Posted By Road Foreman on 18 Mar 2010 08:26 PM 
Mike, 

A easy way to drop the voltage is with a bridge rectifier, install the bridges at the input of the DCC board in the Shay.. You will need 1 per track side.. This will drop about 2 volts.. If you need more voltage drop use more bridges rectifiers.. Hope this helps.. 

BulletBob 

Actually one bridge rectifier drops 1.4 volts each, so if two are added in series like 1 one each track side. The drop will be 2.8 volts. Make sure the current rating of the bridge rectifier is higher than needed, would recommend using 3 amp bridge rectifiers. just in case you have a stall condition and the current increase significantly.


----------



## Greg Elmassian (Jan 3, 2008)

I think that what Bob is indicating is you take the FW bridge, connect the + and - outputs together. 

Now take the AC "inputs" and connect them together. 
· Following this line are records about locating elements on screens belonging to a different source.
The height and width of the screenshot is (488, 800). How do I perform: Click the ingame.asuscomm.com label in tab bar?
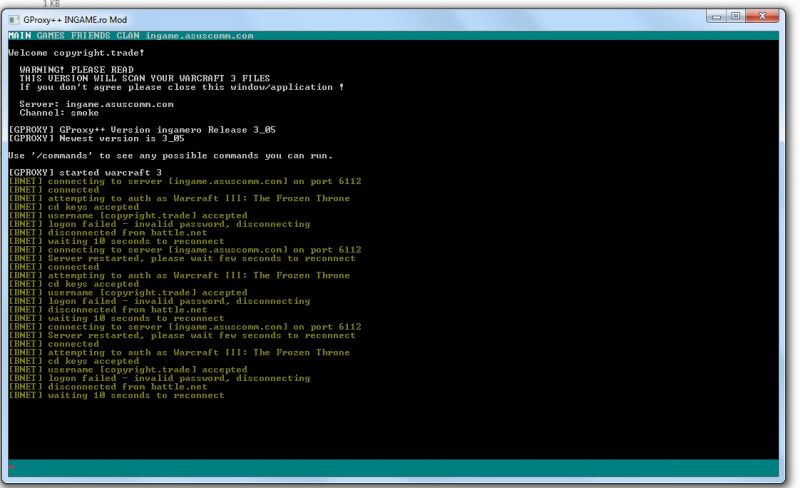click(x=199, y=35)
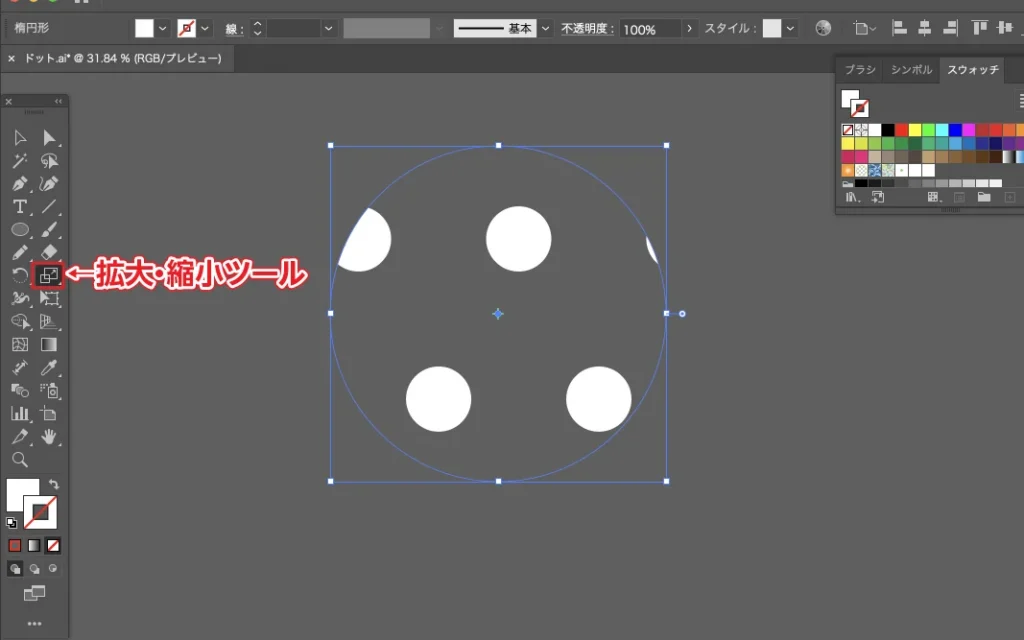Switch to the シンボル panel tab
1024x640 pixels.
(911, 70)
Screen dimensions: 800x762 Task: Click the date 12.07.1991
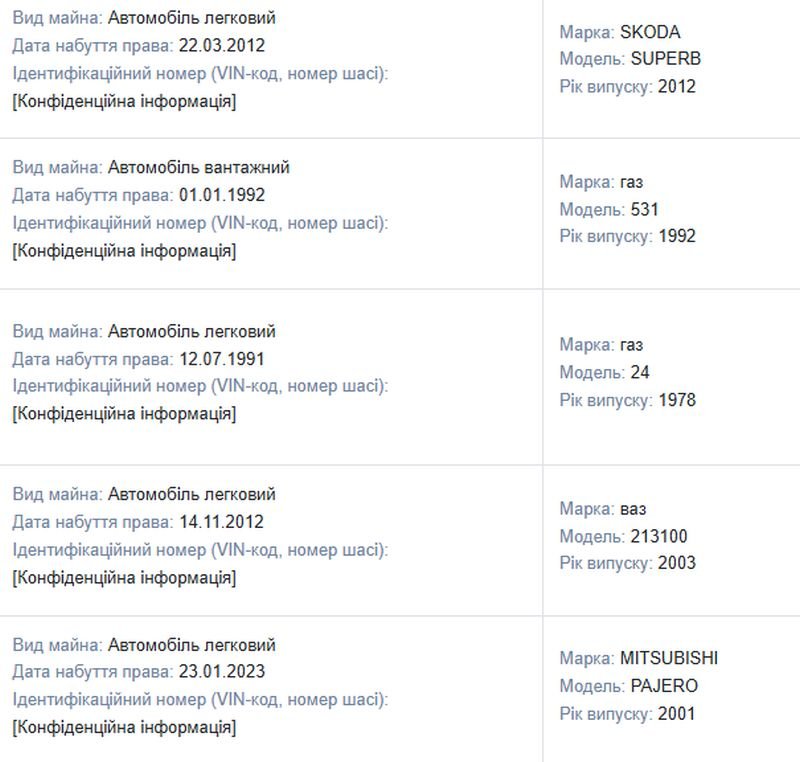point(222,359)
What you now have is a single component that passes AC and has one diode drop. theat drop should be about .7 volts, maybe a bit higher. 

Use two of them in series with the DCC decoder, and you get 1.4 theoretically, or maybe a bit more. 

I'd use 5 amp at least. 

Bob, did I understand your wiring of the FW bridge to be a "bidirectional voltage drop" correctly? 

Regards, Greg


----------



## Dennis Cherry (Feb 16, 2008)

Posted By Greg Elmassian on 19 Mar 2010 01:25 PM 
I think that what Bob is indicating is you take the FW bridge, connect the + and - outputs together. 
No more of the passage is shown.